Prolog - Penjahat Legendaris yang Dihukum di Guillotine
Hidupku sangat kejam.
Sebagai putri dari keluarga Marquis, aku, Leticia Benito, dibesarkan dengan dimanjakan secara berlebihan. Sederhananya, aku tumbuh menjadi polos dan naif, tapi secara kasar, aku adalah seorang gadis bodoh.
Aku benci belajar, tapi menyukai gaun dan kosmetik. Aku tidak pernah berpikir untuk bekerja keras dalam belajarku untuk tunanganku, putra mahkota.
Sebagai seorang wanita yang hanya memiliki wajah dan latar belakang keluarga yang membanggakan, reaksi Putra Mahkota Agustin sangat dingin ketika aku dibawa sebagai pengantinnya.
Meskipun dia tidak pernah menyentuhku dan menatapku dengan mata indahnya yang bahkan tidak repot-repot menyembunyikan rasa jijiknya, aku, si bodoh, sangat gembira.
Ya, aku jatuh cinta dengan Pangeran Agustin. Jadi aku mencoba setiap trik dalam buku untuk menarik perhatiannya.
Aku mengundangnya ke pesta teh, mengenakan gaun yang indah, dan bahkan memberinya hadiah.
Namun sayang, Pangeran Agustin sudah memiliki pujaan hati. Putri Baron yang imut dan ceria yang dia temui di Akademi telah memantapkan posisinya sebagai pujaan hati publiknya di istana kerajaan, dan aku selalu merasa sengsara.
Maka, frustrasi karena suami tercintaku tidak pernah memperhatikanku, aku mulai lepas kendali.
Aku membeli kalung yang sangat mahal karena aku ingin dia mengatakan itu indah.
Aku berurusan dengan pedagang curang karena aku ingin mendapatkan teh langka untuk memikatnya.
Aku mengasingkan seorang pelayan yang melakukan kesalahan saat merias wajahku karena dia menghalangiku untuk menunjukkan diriku yang cantik kepada Pangeran dan aku tidak bisa memaafkannya.
Bagiku, semua yang kulakukan sangat masuk akal, menggunakan hak alamiku, atau begitulah yang kupikirkan sampai beberapa hari yang lalu.

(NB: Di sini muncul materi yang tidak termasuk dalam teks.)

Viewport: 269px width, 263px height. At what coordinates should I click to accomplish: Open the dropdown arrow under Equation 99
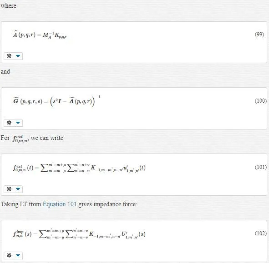point(18,56)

Meskipun bodoh mengharapkan orang bijak seperti dia untuk memaafkanku, itu karena Pangeran Agustin—tidak, Yang Mulia—sudah bosan denganku sehingga aku sekarang naik ke guillotine.
Suara tanpa ampun dari rambut yang dipotong bergema lebih keras dari hinaan orang banyak.

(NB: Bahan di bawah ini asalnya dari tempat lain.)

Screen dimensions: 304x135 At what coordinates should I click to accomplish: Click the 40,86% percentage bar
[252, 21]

Sebuah batu yang terlempar dari suatu tempat mengenai dahiku, dan aku merasakan darah hangat mengalir di pipiku.
Mengenakan gaun linen lusuh, tanpa ada yang bisa dibanggakan, bahkan rambut hitamku yang dulu indah. Dengan tangan terikat di belakang punggung dan tubuhku didorong sembarangan, leherku akhirnya diletakkan di guillotine.
Suara kerumunan yang bersemangat semakin keras, berteriak "bunuh, bunuh!" Dikelilingi oleh antusiasme yang memperkuat semua kedengkian, kebencian, dan emosi negatif, aku merasa seluruh tubuhku ditusuk dengan jarum.
Aku tidak tahu aku sangat dibenci.
Karena aku mencintainya. Aku mencintai Yang Mulia. Aku bisa melakukan apapun untuk cinta ini.
Aku tidak pernah mengira keluargaku akan ditangkap karenanya, aku juga tidak membayangkan akan dieksekusi seperti ini.
(Yang Mulia...!)
Tepat sebelum leherku ditahan oleh rangka kayu, aku mati-matian mengangkat kepalaku untuk mencari sosok Yang Mulia. Rambut emasnya mudah dikenali bahkan di kursi tamu, dan aku segera menemukannya dengan santai duduk di posisi terbaik untuk melihat guillotine.
Dan kemudian aku menyadari bahwa tidak ada kehangatan di mata biru safirnya.
Oh, diriku, apa yang telah kulakukan selama ini—
Terdengar suara logam meluncur, dan pandanganku menjadi gelap gulita.